_Collected data_
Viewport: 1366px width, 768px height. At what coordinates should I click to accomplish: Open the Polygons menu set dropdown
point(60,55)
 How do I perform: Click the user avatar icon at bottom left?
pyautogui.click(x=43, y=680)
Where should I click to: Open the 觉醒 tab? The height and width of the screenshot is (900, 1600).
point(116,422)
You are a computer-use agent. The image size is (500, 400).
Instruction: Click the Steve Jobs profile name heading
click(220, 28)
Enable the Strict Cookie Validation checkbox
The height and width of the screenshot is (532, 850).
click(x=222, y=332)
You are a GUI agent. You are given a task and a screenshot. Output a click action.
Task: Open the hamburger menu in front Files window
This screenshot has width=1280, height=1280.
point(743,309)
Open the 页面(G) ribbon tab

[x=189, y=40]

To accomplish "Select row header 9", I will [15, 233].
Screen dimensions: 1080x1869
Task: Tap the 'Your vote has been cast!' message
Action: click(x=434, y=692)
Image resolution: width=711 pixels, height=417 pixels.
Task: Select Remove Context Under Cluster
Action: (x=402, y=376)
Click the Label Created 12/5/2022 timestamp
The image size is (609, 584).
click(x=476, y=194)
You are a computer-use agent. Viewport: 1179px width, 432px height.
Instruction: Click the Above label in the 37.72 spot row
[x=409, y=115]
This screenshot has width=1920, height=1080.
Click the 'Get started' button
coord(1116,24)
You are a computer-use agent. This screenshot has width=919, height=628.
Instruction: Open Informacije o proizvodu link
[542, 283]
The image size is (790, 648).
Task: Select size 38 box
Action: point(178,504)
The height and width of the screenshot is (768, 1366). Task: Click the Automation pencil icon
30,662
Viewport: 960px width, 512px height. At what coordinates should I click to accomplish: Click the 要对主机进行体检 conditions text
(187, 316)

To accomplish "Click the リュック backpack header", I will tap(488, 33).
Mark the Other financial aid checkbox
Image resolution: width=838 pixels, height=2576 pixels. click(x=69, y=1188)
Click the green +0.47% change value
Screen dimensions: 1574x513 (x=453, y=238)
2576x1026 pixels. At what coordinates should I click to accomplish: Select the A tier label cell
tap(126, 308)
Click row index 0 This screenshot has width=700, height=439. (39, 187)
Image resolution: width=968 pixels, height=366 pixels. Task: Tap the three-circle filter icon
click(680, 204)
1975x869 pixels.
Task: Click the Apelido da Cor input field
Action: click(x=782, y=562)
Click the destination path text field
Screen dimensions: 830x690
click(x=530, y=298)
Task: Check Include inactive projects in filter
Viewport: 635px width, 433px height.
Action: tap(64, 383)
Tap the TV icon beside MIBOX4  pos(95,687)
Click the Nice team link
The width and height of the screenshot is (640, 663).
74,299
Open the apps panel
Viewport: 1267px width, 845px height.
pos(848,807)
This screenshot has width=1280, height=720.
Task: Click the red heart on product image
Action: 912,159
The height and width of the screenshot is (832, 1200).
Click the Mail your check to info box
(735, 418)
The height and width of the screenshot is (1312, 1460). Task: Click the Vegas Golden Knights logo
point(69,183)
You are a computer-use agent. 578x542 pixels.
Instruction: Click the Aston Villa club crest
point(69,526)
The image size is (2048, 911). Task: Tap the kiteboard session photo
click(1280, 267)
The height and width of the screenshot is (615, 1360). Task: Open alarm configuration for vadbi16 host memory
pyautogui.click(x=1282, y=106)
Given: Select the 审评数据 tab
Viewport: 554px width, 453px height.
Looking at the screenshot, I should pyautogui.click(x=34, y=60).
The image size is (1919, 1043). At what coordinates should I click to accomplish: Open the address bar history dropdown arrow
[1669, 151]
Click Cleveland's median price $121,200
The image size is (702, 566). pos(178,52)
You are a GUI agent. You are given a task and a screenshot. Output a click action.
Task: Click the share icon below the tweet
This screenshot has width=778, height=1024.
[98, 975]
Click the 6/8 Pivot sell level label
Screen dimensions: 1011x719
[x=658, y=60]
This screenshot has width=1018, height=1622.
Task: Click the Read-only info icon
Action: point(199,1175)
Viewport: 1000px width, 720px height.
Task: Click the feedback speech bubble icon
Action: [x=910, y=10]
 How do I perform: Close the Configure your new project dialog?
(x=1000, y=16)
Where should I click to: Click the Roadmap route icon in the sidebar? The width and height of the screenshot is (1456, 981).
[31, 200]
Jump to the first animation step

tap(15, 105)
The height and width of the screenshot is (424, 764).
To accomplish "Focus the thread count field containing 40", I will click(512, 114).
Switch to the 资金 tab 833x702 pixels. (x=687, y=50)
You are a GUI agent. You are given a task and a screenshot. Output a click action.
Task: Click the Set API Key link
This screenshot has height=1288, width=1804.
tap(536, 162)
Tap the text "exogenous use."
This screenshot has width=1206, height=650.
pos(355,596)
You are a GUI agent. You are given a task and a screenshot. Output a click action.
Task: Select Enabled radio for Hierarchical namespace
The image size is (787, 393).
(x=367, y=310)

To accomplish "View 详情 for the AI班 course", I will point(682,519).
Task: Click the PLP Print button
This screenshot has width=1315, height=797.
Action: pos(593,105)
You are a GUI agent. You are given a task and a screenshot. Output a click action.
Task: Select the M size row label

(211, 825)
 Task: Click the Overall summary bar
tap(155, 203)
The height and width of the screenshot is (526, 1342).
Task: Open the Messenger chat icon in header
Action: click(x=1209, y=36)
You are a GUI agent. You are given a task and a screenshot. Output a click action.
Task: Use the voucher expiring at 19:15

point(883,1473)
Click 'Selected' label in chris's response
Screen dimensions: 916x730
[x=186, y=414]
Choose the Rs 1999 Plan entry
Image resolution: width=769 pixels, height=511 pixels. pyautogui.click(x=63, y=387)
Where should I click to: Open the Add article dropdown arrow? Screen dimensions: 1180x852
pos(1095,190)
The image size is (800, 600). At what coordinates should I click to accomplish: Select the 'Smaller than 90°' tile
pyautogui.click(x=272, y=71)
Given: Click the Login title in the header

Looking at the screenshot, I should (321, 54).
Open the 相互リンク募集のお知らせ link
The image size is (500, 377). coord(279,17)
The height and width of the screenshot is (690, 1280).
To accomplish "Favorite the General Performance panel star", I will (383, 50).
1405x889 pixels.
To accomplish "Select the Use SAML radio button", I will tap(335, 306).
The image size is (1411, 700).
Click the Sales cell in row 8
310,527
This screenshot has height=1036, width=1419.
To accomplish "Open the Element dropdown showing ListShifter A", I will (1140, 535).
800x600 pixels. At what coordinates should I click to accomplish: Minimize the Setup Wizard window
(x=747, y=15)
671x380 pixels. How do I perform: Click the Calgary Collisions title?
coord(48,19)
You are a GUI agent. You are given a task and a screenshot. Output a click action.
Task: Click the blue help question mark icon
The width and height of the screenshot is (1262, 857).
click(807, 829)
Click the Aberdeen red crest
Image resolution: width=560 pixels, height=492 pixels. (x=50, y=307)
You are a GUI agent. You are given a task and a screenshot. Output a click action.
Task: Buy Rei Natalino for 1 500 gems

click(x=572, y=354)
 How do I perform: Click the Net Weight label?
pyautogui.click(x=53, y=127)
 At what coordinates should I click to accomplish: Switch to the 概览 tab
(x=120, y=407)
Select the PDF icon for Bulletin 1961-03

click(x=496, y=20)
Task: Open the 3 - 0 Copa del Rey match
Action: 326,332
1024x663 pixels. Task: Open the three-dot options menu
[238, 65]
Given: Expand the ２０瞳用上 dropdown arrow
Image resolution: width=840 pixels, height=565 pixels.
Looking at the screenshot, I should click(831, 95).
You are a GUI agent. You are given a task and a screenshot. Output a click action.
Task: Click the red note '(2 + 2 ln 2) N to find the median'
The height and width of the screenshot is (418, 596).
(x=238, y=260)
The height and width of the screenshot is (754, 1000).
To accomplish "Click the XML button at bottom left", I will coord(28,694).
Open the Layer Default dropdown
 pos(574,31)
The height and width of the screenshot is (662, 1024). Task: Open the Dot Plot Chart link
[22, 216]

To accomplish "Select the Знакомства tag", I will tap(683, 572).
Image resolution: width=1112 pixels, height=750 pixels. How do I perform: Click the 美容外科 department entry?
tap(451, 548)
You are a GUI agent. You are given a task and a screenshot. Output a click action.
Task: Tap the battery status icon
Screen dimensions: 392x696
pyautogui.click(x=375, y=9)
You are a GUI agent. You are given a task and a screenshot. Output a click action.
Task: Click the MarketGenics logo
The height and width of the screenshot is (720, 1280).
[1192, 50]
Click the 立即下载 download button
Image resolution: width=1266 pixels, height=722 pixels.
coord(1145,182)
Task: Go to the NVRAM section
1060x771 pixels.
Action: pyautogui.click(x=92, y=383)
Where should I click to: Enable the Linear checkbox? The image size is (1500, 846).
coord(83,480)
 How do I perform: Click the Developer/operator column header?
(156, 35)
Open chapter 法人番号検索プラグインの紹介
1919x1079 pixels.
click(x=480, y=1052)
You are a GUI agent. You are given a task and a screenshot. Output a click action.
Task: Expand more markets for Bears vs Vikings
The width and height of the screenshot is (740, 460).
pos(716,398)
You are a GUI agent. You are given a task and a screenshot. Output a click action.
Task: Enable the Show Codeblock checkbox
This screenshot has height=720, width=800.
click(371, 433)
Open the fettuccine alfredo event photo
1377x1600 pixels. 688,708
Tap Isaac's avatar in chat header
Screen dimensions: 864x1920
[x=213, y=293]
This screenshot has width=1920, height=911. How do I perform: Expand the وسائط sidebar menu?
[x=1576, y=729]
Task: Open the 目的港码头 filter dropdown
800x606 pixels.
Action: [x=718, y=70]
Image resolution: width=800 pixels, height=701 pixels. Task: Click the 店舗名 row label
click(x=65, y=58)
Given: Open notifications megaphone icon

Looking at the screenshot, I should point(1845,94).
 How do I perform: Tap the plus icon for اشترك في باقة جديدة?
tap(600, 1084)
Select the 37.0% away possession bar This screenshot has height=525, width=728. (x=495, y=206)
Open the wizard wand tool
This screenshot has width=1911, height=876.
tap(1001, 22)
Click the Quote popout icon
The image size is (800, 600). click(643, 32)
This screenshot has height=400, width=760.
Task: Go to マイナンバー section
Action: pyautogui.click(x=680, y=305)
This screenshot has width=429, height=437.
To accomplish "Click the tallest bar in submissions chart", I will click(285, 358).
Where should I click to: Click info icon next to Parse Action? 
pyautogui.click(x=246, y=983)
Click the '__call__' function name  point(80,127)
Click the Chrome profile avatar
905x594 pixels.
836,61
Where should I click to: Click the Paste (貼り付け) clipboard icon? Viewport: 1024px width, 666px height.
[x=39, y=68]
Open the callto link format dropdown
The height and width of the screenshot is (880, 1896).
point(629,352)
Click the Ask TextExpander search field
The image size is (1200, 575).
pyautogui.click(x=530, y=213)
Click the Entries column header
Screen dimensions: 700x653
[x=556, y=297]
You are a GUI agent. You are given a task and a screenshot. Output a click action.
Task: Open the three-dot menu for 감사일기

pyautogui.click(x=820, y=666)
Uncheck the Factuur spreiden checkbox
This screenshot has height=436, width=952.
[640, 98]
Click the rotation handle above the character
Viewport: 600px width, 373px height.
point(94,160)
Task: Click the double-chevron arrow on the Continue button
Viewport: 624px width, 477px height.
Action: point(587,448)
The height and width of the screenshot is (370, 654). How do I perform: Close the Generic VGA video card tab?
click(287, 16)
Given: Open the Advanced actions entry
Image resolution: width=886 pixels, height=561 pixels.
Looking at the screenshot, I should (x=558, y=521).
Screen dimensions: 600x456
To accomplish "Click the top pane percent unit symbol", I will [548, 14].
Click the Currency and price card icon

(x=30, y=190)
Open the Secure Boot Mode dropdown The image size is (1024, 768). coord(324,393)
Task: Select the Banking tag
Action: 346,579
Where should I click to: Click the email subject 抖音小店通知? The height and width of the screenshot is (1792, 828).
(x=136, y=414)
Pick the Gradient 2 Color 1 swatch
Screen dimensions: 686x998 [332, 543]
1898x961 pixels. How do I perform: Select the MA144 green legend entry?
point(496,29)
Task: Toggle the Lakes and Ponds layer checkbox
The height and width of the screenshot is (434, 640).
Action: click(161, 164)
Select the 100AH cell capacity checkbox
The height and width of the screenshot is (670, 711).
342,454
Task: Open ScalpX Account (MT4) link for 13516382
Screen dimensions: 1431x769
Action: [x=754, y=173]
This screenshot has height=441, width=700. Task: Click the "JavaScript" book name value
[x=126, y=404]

_Task statement_
Extract every line containing the string "radio" from the data above.

_Task result_
Task: Select Enabled radio for Hierarchical namespace
To accomplish "Select the Use SAML radio button", I will tap(335, 306).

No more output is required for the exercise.